MissingMyHeels · 26/06/2008 14:29

I find it easiest to have fairly generic debates about things to get my brain in gear - politics, feminism, nature vs nurture - something that you both have already formed opinions on. Even better if there is something you used to be passionate about pre-baby. If that fails talk about him, his job, where you want to be in 5 years, dreams etc.

GreenwichLightVesselAutomatic · 26/06/2008 14:58

this has been bizarely cathartic - even more than I anticipated. I've just had a really good think and I've realised that things have shifted fundamentally. I was always rather smugly aware that he had me on a pedestal so I didnt have to do much. I told him about my adventures and he looked at me with big puppy eyes I dont have any adventures and I'm rather frumpy, rather grumpy and dont have any adventures anymore. I've managed to miss this sea change. I've lost me.

OP posts:
TheChicken · 26/06/2008 15:30

have oyu been to BEautiful?

TheChicken · 26/06/2008 15:31

and georgia nad california?

TheChicken · 26/06/2008 15:32

"Paradsie" i mean - i am sure once verse is "beautiful"

swiftyknickers · 26/06/2008 15:43

cod is that you?

go out for dinner-talk,get pissed, have sex

that'll do it

GreenwichLightVesselAutomatic · 26/06/2008 15:49

I am assuming its cod - hello cod. If its not you cod, chicken, you're in trouble.

(name changer)

just spent ages trying to google too beautiful etc....

nowt.

No point in false modesty on a name changed thread - I was a fox

OP posts:
Kimi · 26/06/2008 16:01

GLVA...
The only advice I can give you is take action at once now you have seen the problem...
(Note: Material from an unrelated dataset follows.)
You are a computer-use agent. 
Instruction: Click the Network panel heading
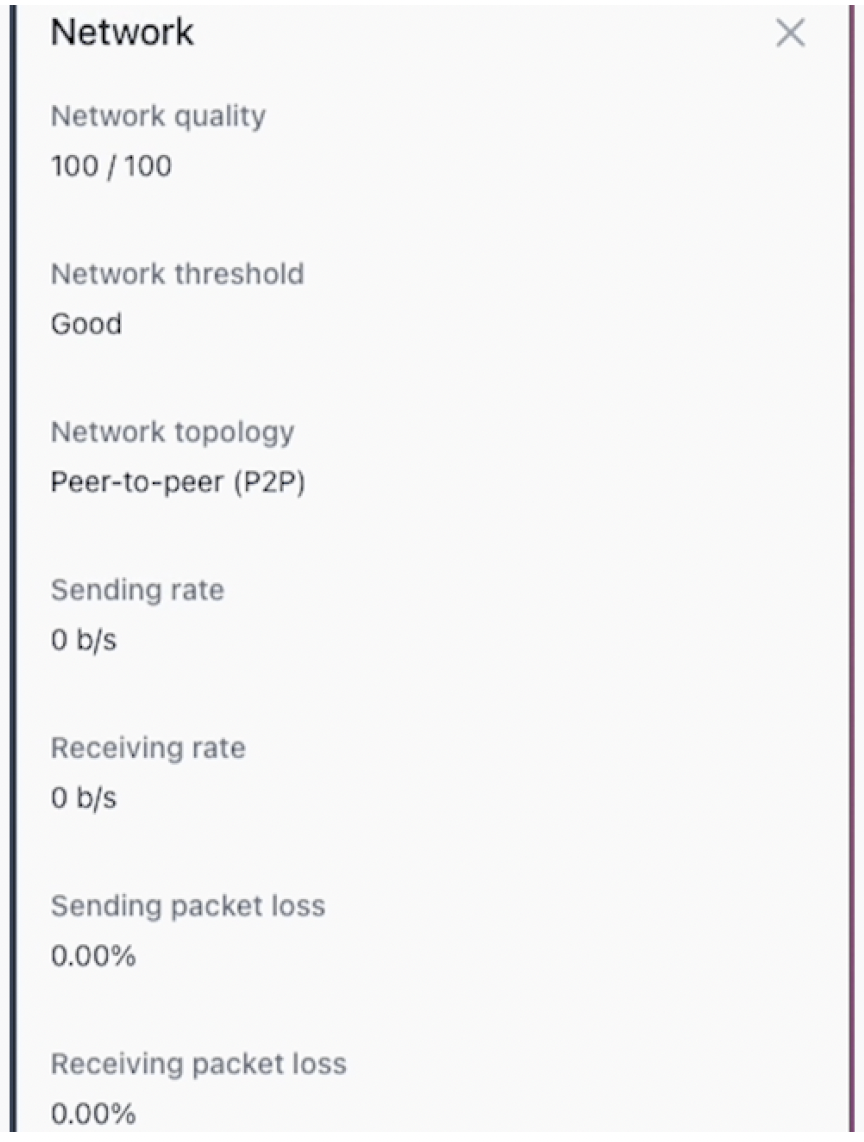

I have been where you are, the only convosation was about the kids, the school, the Dr/Dentist appointments, what bill to pay first etc...
Sadly it crept up very slowly, when I did address when was the last time we did something for us/had time for us/had a chat it was still not resolved.
Endless DH we should have a night out, (no money), we should have a weekend away (no money) we should have a convosation (about what).

In the end DH went out with his friends Football Tuesday and Saturday quiz Sunday and Wednesday and I went out with mine or sat on MSN/mumsnet.
We did little as a family either as it was work/school/cook/clean/shop/bed.
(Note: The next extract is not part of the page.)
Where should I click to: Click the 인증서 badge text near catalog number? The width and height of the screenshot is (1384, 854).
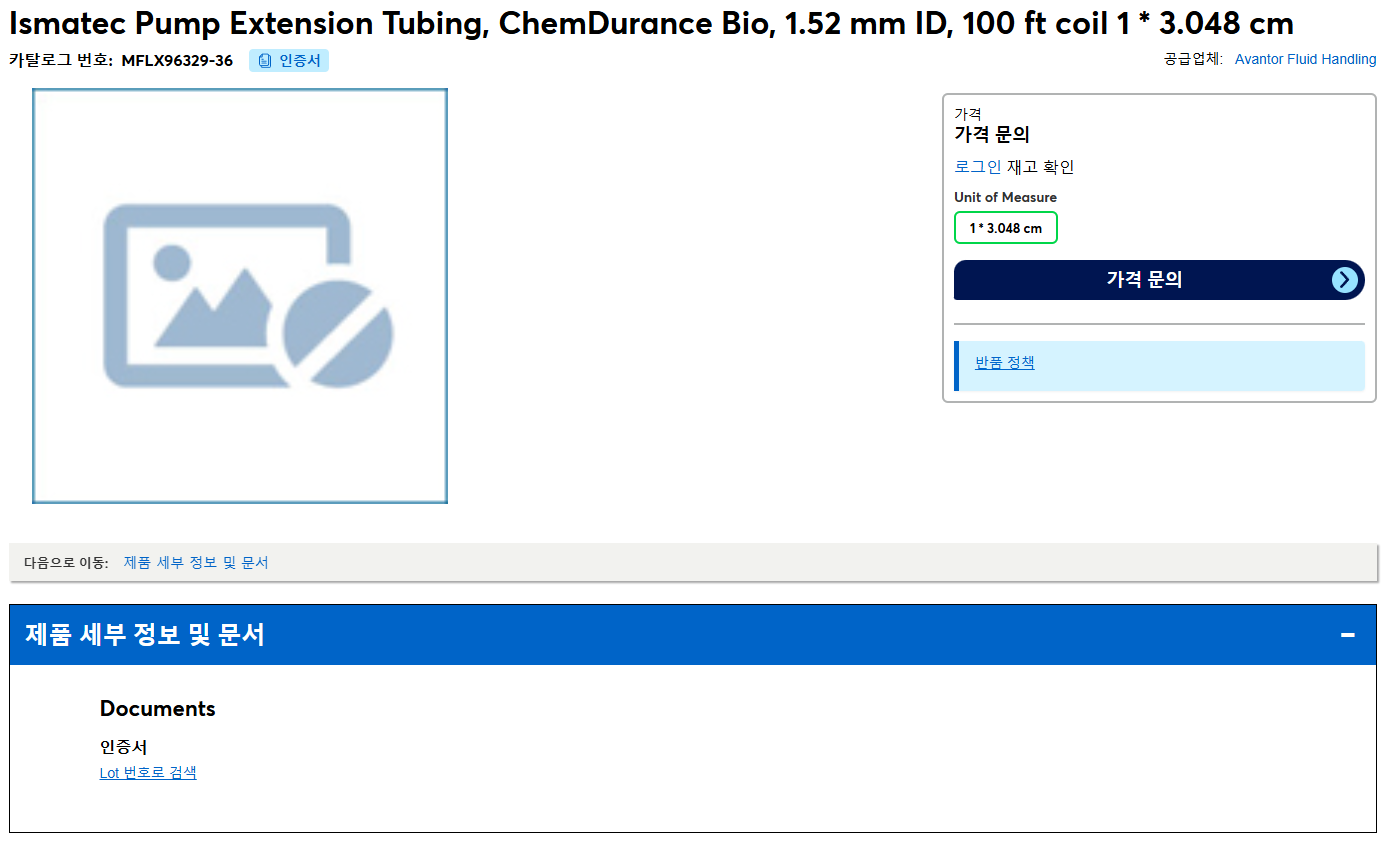pos(300,61)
I think if you can get some time away just the two of you you should

DaDaDa · 26/06/2008 16:41

I think the fishy/poultry hybrid is referring to this classic.

'I moved like Harlow in Monte Carlo
And showed 'em what I got' conjures up an image of Charlene I'd rather not have ta very much.

TheChicken · 26/06/2008 16:41

iev been to paradise but

ive

never been ot meeeeeeeeeeeeeeeee

TheChicken · 26/06/2008 16:42

yes getting pissed is a hoot when oyu ahevtn done it for a wheil
haev a naffola cheese and wine aprty wiht a few folks

DaDaDa · 26/06/2008 16:48

Actually the lyrics are pretty relevant. OK, they're utterly shit, but they're relevant . It's worth watching that clip just to see if you can get past the 'talky bit' in middle without vomiting.